Extract all data as written.

> **Stored items**

-- Opening Marker --

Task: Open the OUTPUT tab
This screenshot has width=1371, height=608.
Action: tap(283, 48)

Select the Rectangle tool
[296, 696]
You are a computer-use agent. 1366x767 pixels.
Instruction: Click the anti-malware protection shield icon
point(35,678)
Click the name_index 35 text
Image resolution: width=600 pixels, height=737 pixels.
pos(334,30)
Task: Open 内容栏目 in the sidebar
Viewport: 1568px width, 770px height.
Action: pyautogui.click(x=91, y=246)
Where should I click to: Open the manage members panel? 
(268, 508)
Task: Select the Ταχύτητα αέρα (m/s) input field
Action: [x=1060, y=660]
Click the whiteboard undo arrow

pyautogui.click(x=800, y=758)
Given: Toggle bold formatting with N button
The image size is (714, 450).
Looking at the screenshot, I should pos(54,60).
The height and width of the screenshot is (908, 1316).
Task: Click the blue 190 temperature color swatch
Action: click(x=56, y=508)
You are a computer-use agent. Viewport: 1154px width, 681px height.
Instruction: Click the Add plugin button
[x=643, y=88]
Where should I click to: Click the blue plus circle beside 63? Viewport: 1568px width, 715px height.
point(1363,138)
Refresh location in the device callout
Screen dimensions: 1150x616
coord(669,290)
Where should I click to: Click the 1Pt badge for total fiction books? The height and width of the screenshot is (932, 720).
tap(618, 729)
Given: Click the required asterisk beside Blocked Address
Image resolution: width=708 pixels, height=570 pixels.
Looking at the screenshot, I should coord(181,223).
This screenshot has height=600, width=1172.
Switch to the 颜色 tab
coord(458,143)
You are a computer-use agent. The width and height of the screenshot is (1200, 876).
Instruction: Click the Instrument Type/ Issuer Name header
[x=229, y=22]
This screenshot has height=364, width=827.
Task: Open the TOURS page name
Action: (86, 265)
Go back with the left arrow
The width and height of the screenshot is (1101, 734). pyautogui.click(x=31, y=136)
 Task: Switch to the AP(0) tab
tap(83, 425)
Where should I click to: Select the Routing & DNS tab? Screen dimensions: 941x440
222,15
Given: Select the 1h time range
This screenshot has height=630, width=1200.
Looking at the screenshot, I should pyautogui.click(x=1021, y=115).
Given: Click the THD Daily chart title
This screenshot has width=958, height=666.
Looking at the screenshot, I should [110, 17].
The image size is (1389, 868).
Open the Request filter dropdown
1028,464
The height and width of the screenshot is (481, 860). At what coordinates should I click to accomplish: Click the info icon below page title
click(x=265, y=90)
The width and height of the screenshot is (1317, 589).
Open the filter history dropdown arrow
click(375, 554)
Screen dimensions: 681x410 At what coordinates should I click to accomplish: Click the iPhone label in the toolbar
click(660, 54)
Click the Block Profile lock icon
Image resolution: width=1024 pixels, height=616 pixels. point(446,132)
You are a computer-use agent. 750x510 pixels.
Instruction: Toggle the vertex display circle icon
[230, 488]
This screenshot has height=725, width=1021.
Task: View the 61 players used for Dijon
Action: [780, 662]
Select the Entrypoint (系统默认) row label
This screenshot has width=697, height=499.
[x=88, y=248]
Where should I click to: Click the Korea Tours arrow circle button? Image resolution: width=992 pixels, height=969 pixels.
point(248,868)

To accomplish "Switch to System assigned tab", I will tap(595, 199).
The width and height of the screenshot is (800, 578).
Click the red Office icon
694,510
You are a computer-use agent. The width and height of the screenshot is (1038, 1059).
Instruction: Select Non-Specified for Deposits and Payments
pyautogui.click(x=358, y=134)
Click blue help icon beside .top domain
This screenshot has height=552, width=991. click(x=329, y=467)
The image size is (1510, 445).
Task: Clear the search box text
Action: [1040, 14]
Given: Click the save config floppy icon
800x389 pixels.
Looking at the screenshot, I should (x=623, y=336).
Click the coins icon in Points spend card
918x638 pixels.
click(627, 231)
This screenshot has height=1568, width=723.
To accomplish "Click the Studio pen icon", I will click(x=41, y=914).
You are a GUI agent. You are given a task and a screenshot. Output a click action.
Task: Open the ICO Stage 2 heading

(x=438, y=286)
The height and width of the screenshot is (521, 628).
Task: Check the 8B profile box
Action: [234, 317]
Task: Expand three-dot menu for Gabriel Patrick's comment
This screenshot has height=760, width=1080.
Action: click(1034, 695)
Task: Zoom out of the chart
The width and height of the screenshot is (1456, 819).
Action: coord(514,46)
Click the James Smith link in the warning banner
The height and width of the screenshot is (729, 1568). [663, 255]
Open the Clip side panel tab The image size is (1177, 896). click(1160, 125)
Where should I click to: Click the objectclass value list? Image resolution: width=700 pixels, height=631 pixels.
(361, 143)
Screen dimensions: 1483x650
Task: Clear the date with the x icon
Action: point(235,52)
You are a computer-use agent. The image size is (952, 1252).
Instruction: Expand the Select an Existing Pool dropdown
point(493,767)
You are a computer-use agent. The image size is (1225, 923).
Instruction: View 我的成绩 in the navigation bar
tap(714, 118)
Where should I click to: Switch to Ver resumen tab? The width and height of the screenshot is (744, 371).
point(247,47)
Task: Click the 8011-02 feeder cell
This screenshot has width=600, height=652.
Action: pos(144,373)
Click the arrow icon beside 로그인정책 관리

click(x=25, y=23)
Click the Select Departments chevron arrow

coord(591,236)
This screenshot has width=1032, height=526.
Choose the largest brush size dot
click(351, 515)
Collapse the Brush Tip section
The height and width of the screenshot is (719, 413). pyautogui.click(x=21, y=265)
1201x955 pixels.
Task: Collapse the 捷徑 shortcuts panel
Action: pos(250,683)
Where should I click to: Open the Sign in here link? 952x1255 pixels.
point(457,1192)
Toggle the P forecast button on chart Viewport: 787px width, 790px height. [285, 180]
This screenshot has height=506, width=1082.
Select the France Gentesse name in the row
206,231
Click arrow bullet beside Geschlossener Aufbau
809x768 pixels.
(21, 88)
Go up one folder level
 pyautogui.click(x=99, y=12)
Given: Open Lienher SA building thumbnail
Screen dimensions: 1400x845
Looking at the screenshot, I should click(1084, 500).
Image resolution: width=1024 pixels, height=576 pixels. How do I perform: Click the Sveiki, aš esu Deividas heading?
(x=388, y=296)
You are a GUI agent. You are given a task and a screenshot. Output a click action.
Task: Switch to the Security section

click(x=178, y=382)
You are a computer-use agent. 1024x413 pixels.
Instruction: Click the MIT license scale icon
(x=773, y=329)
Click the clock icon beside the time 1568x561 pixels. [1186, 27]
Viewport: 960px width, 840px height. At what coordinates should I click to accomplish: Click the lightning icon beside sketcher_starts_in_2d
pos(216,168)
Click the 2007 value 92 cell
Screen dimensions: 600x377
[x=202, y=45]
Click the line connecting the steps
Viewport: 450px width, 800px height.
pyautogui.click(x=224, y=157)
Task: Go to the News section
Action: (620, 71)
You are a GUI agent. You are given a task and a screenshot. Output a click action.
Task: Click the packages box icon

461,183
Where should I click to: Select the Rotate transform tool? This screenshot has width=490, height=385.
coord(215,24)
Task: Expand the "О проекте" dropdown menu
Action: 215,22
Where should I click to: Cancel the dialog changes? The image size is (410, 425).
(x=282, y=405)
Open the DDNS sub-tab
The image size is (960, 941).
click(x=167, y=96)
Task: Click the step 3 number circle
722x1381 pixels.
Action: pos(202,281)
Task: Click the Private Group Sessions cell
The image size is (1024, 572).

-- Closing Marker --

> **Expected answer**
Task: Open the OUTPUT tab
This screenshot has width=1371, height=608.
Action: tap(283, 48)

Select the Rectangle tool
[296, 696]
You are a computer-use agent. 1366x767 pixels.
Instruction: Click the anti-malware protection shield icon
point(35,678)
Click the name_index 35 text
Image resolution: width=600 pixels, height=737 pixels.
pos(334,30)
Task: Open 内容栏目 in the sidebar
Viewport: 1568px width, 770px height.
Action: pyautogui.click(x=91, y=246)
Where should I click to: Open the manage members panel? 
(268, 508)
Task: Select the Ταχύτητα αέρα (m/s) input field
Action: [x=1060, y=660]
Click the whiteboard undo arrow

pyautogui.click(x=800, y=758)
Given: Toggle bold formatting with N button
The image size is (714, 450).
Looking at the screenshot, I should pos(54,60).
The height and width of the screenshot is (908, 1316).
Task: Click the blue 190 temperature color swatch
Action: click(x=56, y=508)
You are a computer-use agent. Viewport: 1154px width, 681px height.
Instruction: Click the Add plugin button
[x=643, y=88]
Where should I click to: Click the blue plus circle beside 63? Viewport: 1568px width, 715px height.
point(1363,138)
Refresh location in the device callout
Screen dimensions: 1150x616
coord(669,290)
Where should I click to: Click the 1Pt badge for total fiction books? The height and width of the screenshot is (932, 720).
tap(618, 729)
Given: Click the required asterisk beside Blocked Address
Image resolution: width=708 pixels, height=570 pixels.
Looking at the screenshot, I should coord(181,223).
This screenshot has height=600, width=1172.
Switch to the 颜色 tab
coord(458,143)
You are a computer-use agent. The width and height of the screenshot is (1200, 876).
Instruction: Click the Instrument Type/ Issuer Name header
[x=229, y=22]
This screenshot has height=364, width=827.
Task: Open the TOURS page name
Action: (86, 265)
Go back with the left arrow
The width and height of the screenshot is (1101, 734). pyautogui.click(x=31, y=136)
 Task: Switch to the AP(0) tab
tap(83, 425)
Where should I click to: Select the Routing & DNS tab? Screen dimensions: 941x440
222,15
Given: Select the 1h time range
This screenshot has height=630, width=1200.
Looking at the screenshot, I should pyautogui.click(x=1021, y=115).
Given: Click the THD Daily chart title
This screenshot has width=958, height=666.
Looking at the screenshot, I should [110, 17].
The image size is (1389, 868).
Open the Request filter dropdown
1028,464
The height and width of the screenshot is (481, 860). At what coordinates should I click to accomplish: Click the info icon below page title
click(x=265, y=90)
The width and height of the screenshot is (1317, 589).
Open the filter history dropdown arrow
click(375, 554)
Screen dimensions: 681x410 At what coordinates should I click to accomplish: Click the iPhone label in the toolbar
click(660, 54)
Click the Block Profile lock icon
Image resolution: width=1024 pixels, height=616 pixels. point(446,132)
You are a computer-use agent. 750x510 pixels.
Instruction: Toggle the vertex display circle icon
[230, 488]
This screenshot has height=725, width=1021.
Task: View the 61 players used for Dijon
Action: [780, 662]
Select the Entrypoint (系统默认) row label
This screenshot has width=697, height=499.
[x=88, y=248]
Where should I click to: Click the Korea Tours arrow circle button? Image resolution: width=992 pixels, height=969 pixels.
point(248,868)

To accomplish "Switch to System assigned tab", I will tap(595, 199).
The width and height of the screenshot is (800, 578).
Click the red Office icon
694,510
You are a computer-use agent. The width and height of the screenshot is (1038, 1059).
Instruction: Select Non-Specified for Deposits and Payments
pyautogui.click(x=358, y=134)
Click blue help icon beside .top domain
This screenshot has height=552, width=991. click(x=329, y=467)
The image size is (1510, 445).
Task: Clear the search box text
Action: [1040, 14]
Given: Click the save config floppy icon
800x389 pixels.
Looking at the screenshot, I should (x=623, y=336).
Click the coins icon in Points spend card
918x638 pixels.
click(627, 231)
This screenshot has height=1568, width=723.
To accomplish "Click the Studio pen icon", I will click(x=41, y=914).
You are a GUI agent. You are given a task and a screenshot. Output a click action.
Task: Open the ICO Stage 2 heading

(x=438, y=286)
The height and width of the screenshot is (521, 628).
Task: Check the 8B profile box
Action: [234, 317]
Task: Expand three-dot menu for Gabriel Patrick's comment
This screenshot has height=760, width=1080.
Action: click(1034, 695)
Task: Zoom out of the chart
The width and height of the screenshot is (1456, 819).
Action: coord(514,46)
Click the James Smith link in the warning banner
The height and width of the screenshot is (729, 1568). [663, 255]
Open the Clip side panel tab The image size is (1177, 896). click(1160, 125)
Where should I click to: Click the objectclass value list? Image resolution: width=700 pixels, height=631 pixels.
(361, 143)
Screen dimensions: 1483x650
Task: Clear the date with the x icon
Action: point(235,52)
You are a computer-use agent. The image size is (952, 1252).
Instruction: Expand the Select an Existing Pool dropdown
point(493,767)
You are a computer-use agent. The image size is (1225, 923).
Instruction: View 我的成绩 in the navigation bar
tap(714, 118)
Where should I click to: Switch to Ver resumen tab? The width and height of the screenshot is (744, 371).
point(247,47)
Task: Click the 8011-02 feeder cell
This screenshot has width=600, height=652.
Action: pos(144,373)
Click the arrow icon beside 로그인정책 관리

click(x=25, y=23)
Click the Select Departments chevron arrow

coord(591,236)
This screenshot has width=1032, height=526.
Choose the largest brush size dot
click(351, 515)
Collapse the Brush Tip section
The height and width of the screenshot is (719, 413). pyautogui.click(x=21, y=265)
1201x955 pixels.
Task: Collapse the 捷徑 shortcuts panel
Action: pos(250,683)
Where should I click to: Open the Sign in here link? 952x1255 pixels.
point(457,1192)
Toggle the P forecast button on chart Viewport: 787px width, 790px height. [285, 180]
This screenshot has height=506, width=1082.
Select the France Gentesse name in the row
206,231
Click arrow bullet beside Geschlossener Aufbau
809x768 pixels.
(21, 88)
Go up one folder level
 pyautogui.click(x=99, y=12)
Given: Open Lienher SA building thumbnail
Screen dimensions: 1400x845
Looking at the screenshot, I should click(1084, 500).
Image resolution: width=1024 pixels, height=576 pixels. How do I perform: Click the Sveiki, aš esu Deividas heading?
(x=388, y=296)
You are a GUI agent. You are given a task and a screenshot. Output a click action.
Task: Switch to the Security section

click(x=178, y=382)
You are a computer-use agent. 1024x413 pixels.
Instruction: Click the MIT license scale icon
(x=773, y=329)
Click the clock icon beside the time 1568x561 pixels. [1186, 27]
Viewport: 960px width, 840px height. At what coordinates should I click to accomplish: Click the lightning icon beside sketcher_starts_in_2d
pos(216,168)
Click the 2007 value 92 cell
Screen dimensions: 600x377
[x=202, y=45]
Click the line connecting the steps
Viewport: 450px width, 800px height.
pyautogui.click(x=224, y=157)
Task: Go to the News section
Action: (620, 71)
You are a GUI agent. You are given a task and a screenshot. Output a click action.
Task: Click the packages box icon

461,183
Where should I click to: Select the Rotate transform tool? This screenshot has width=490, height=385.
coord(215,24)
Task: Expand the "О проекте" dropdown menu
Action: 215,22
Where should I click to: Cancel the dialog changes? The image size is (410, 425).
(x=282, y=405)
Open the DDNS sub-tab
The image size is (960, 941).
click(x=167, y=96)
Task: Click the step 3 number circle
722x1381 pixels.
Action: pos(202,281)
Task: Click the Private Group Sessions cell
The image size is (1024, 572).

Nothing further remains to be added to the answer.